*** Opening of EXCERPTED DATA ***

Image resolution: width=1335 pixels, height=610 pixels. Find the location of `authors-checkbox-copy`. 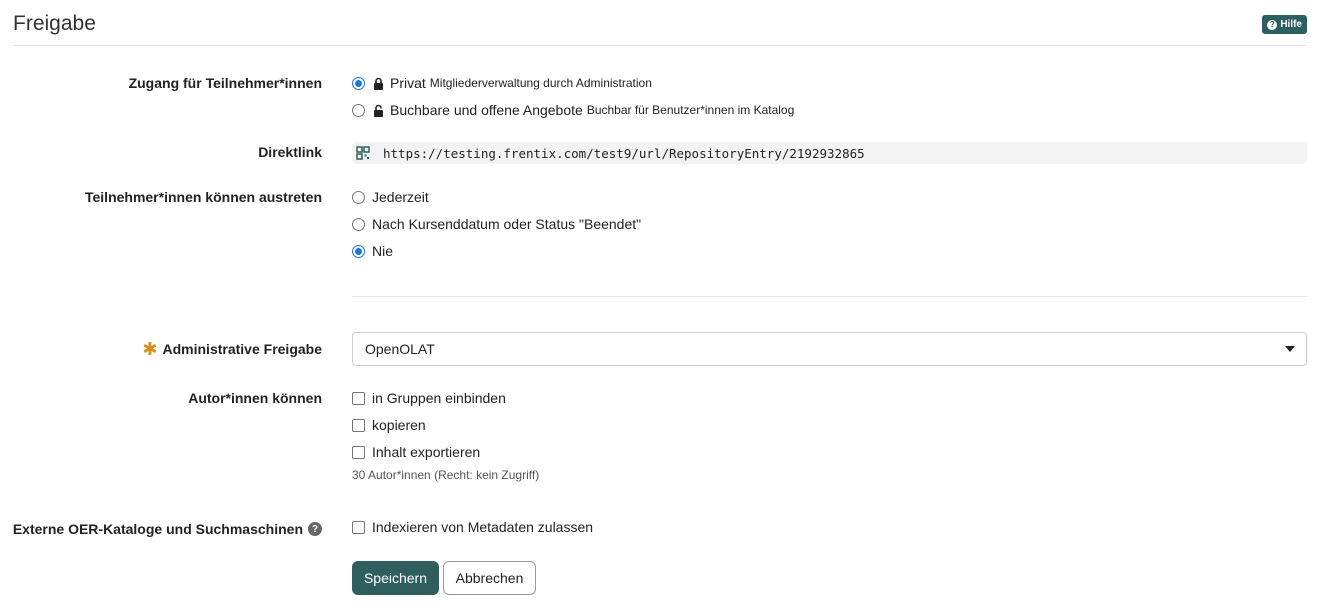

authors-checkbox-copy is located at coordinates (358, 425).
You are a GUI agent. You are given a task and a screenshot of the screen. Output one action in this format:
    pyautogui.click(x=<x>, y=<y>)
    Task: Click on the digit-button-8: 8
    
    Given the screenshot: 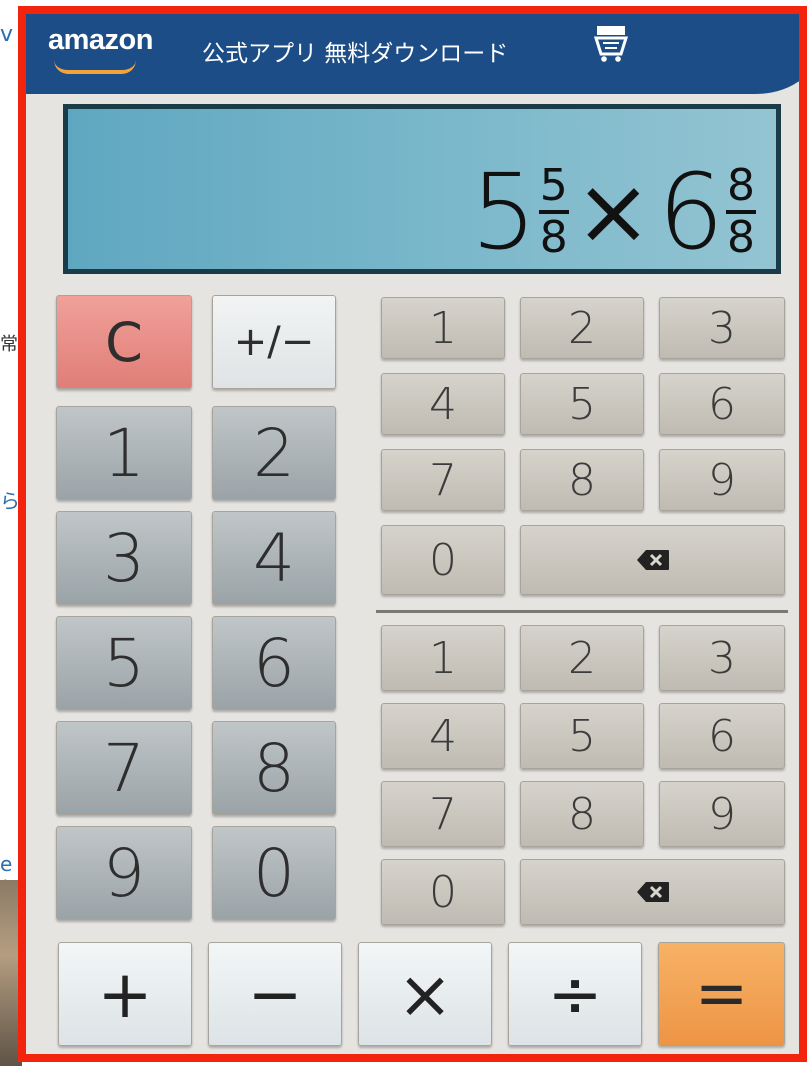 What is the action you would take?
    pyautogui.click(x=274, y=768)
    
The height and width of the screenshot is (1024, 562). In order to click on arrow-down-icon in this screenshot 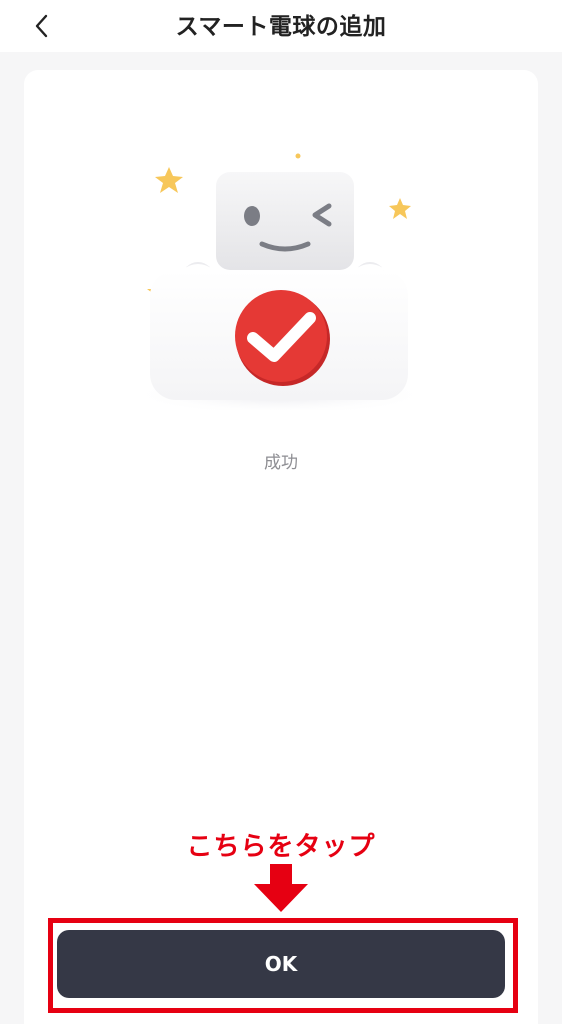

*** Close of EXCERPTED DATA ***

• **TASK INSTRUCTIONS**:
Reproduce everything from the start of the lines down to the line containing "authors-checkbox-copy is located", changing "Image resolution" to "Screen size" and leaving the rest unchanged. Omit the pictures from your answer.

• **EXERCISE RESPONSE**:
Screen size: width=1335 pixels, height=610 pixels. Find the location of `authors-checkbox-copy`. 

authors-checkbox-copy is located at coordinates (358, 425).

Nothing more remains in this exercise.